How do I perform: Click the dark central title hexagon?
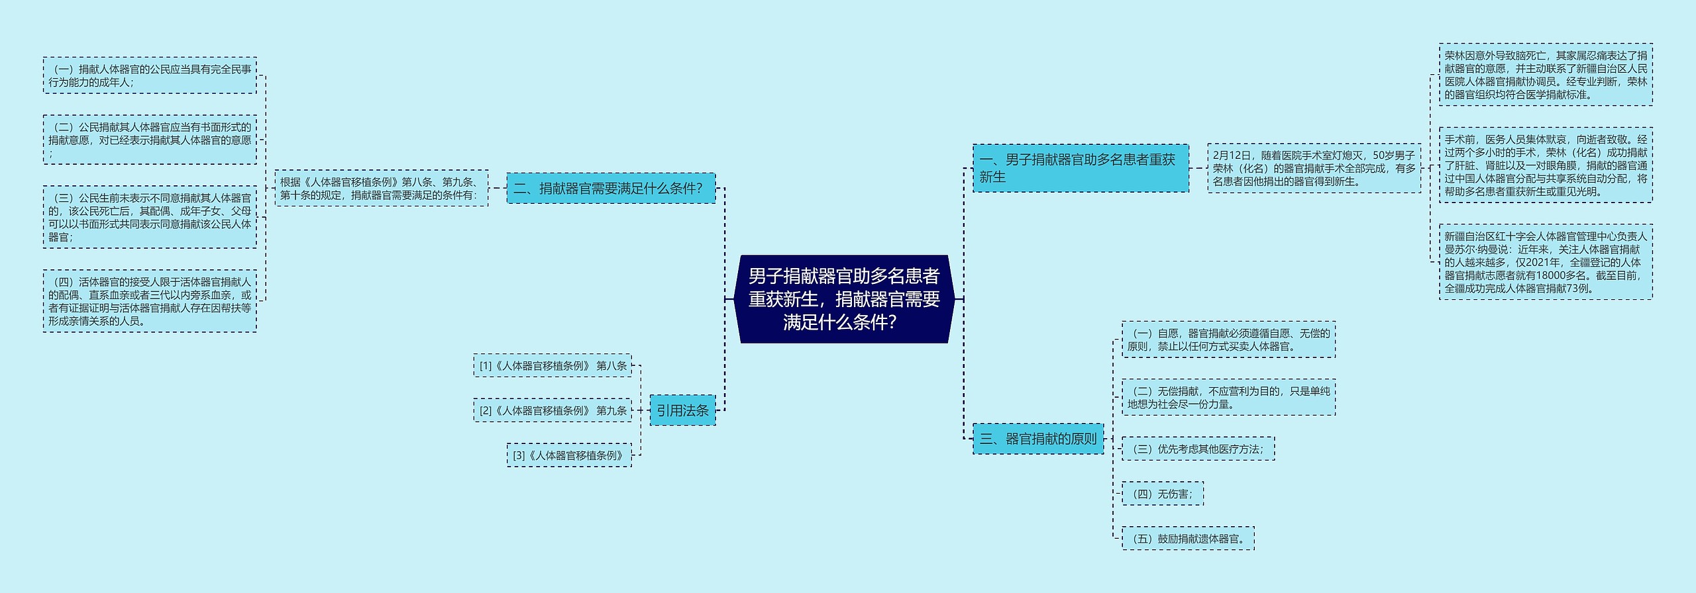click(x=843, y=299)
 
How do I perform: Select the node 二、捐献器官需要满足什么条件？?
click(x=610, y=189)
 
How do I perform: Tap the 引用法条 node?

◇ ◇ ◇ ◇

Stated goal: Please write out the lines again, starting with the line that contains "How do I perform: Select" and going on through the last line. Rename "node" to "box" and leave everything else unchanged.

Reply to the task:
How do I perform: Select the box 二、捐献器官需要满足什么条件？?
click(x=610, y=189)
 
How do I perform: Tap the 引用法条 box?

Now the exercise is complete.